Albümün bir de “olayı” var, resmi sitenizden ücretsiz indirilebiliyor, aynı zamanda müzik marketlerde de çok ucuza satılıyor, 5 TL’ye. Nasıl karar verdiniz buna?
Şimşek: Biz aslında ikinci albümü de büyük oranda kendimiz finanse etmiştik ve hiçbir şirket direktifi almamıştık ama bu sefer gerçekten albümün her işini kendimiz yaptık. Bu çabanın getirdiği inanılmaz bir keyif vardı tabii. Ve böyle bir çabayı satmayı açıkçası çok anlamsız gördük. Zaten müzik satılamaz. Hatta bence neredeyse dinlenemez bile. Çünkü tamamen onu yaşamakla ilgili bence müzik. Müziği başka bir forma sokmak bile durumu çaresizleştirirken onu bir de satmak hoş olmuyor bence. Ve biz istedik ki bu hareketimiz herkesi harekete geçirsin. Kimse birilerinden bir şey beklemesin. Biz yaptık ve gördük ki albüm çıkartmak atla deve bir şey değilmiş!
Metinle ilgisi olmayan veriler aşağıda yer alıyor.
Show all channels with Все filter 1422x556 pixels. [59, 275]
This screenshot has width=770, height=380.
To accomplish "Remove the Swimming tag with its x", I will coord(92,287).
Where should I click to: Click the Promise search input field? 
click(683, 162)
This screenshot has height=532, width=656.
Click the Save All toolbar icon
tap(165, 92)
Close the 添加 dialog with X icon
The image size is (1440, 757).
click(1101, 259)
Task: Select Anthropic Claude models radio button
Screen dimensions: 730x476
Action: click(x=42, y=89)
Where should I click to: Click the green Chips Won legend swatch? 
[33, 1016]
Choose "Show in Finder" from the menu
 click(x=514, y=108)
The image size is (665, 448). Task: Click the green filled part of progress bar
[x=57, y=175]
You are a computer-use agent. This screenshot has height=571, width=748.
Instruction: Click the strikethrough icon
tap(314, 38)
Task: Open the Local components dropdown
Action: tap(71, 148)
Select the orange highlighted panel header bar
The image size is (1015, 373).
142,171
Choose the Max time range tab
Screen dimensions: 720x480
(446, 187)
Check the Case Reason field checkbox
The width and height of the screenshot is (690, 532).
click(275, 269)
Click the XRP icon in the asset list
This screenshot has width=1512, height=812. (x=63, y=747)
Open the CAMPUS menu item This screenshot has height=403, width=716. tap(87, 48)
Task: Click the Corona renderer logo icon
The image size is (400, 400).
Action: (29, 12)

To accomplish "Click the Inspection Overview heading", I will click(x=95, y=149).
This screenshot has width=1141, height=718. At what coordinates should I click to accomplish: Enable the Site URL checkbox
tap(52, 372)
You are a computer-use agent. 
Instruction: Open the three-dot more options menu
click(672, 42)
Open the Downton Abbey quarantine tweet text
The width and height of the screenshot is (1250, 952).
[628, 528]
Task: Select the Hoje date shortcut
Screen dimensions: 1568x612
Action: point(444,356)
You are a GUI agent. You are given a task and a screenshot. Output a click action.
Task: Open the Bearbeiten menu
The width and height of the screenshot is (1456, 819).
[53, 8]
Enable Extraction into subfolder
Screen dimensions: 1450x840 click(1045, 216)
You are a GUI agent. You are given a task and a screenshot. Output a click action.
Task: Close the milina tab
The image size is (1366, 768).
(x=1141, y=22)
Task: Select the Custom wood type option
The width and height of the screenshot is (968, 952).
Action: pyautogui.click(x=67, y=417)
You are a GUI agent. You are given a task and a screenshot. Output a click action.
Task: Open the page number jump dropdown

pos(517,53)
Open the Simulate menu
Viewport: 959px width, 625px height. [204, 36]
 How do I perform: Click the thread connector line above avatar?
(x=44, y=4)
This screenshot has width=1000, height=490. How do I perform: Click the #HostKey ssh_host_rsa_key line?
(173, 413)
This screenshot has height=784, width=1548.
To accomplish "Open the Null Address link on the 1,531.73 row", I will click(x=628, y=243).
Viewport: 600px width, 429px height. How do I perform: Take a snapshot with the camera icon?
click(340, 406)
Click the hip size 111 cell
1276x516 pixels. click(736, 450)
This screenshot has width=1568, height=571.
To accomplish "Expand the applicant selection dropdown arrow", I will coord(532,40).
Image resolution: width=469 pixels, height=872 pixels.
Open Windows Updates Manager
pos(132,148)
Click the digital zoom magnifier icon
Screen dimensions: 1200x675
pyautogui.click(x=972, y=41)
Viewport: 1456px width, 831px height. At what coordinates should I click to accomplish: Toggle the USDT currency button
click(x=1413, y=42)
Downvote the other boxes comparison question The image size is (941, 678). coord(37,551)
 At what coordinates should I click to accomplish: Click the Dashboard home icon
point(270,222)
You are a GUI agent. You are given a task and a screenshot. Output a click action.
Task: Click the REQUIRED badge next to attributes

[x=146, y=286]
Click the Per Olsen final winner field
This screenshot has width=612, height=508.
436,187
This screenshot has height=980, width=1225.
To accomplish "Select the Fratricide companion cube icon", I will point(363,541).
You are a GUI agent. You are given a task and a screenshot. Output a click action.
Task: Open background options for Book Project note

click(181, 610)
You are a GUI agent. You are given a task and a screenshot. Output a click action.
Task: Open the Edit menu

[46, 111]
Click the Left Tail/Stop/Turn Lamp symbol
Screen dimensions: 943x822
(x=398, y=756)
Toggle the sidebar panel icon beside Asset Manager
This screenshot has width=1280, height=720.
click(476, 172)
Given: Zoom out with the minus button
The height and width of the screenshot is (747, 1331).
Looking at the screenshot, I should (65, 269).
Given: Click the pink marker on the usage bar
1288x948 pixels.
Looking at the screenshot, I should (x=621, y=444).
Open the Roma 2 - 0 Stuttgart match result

Bu kadar kolay mı hakikaten albüm yapmak?
Avcil: Biz başlarken her şeyi biliyoruz kendimiz yapacağız diye başlamadık. Hatta hiçbir şey de bildiğimiz yoktu. Ama inandık. Birçok konuda bilgi sahibi olmamamıza rağmen bu işi kendimizin yapması gerektiğine inandığımız için işe koyulduk ve oldu da. O yüzden de müzisyenlerin saçma sözleşmelere teslim olmaması gerekiyor. Yerinden kalkıp bir şeyler yapmaya başladığın zaman gerisi geliyor. Belki hiçbir şey kolay olmuyor ama sonuçta yapmak istediğin şeyi en iyi şekilde ortaya koyuyosun.
Şimşek: Açıkçası bizde şöyle oldu; herkes bir ucundan tuttu. Örneğin çok sevdiğimiz bir dostumuzun şirketinden çıktı albüm. Yine şans eseri birileriyle tanışıp albümü 5 TL’ye satma hayalini gerçekleştirebildik. Hatta biz aslında çok sembolik olsun, 1 TL filan olsun istedik ama o kadar olamadı. Hatta “1 alana 1 bedava” diye bir slogan bile düşünmüştük, hani biraz şakayla karışık. Yeter ki alın yani! Yeter ki dinlensin! Ama biz dinlenelim diye değil. Müzik dinlensin ve birilerini harekete geçirsin diye. O birileri de bir şeyler yapsın. İnsanlar birilerine hayran olmayı bırakıp bir şeyler yapmaya çalışsın istedik.
E herkes müzik yapamaz ya, diğer şeyler için de bir metafor mu bu aslında? Şimşek: Bizim etrafımızda çok fazla böyle genç müzisyen insanlar var. Hani bir şeyler yapmaya çalışıp yapamayan. Onları ateşlemek istedik aslında. Özellikle gençlere dokunmaya çalışıyoruz. Bir şeyleri deneyimlemeyip, geleneksel hareket ettikleri için gençler müzik şirketlerinin esiri oluyorlar. Onlar bizim favorimiz! Onlara dokunmak lazım, uyandırmak lazım bu gibi hareketlerle.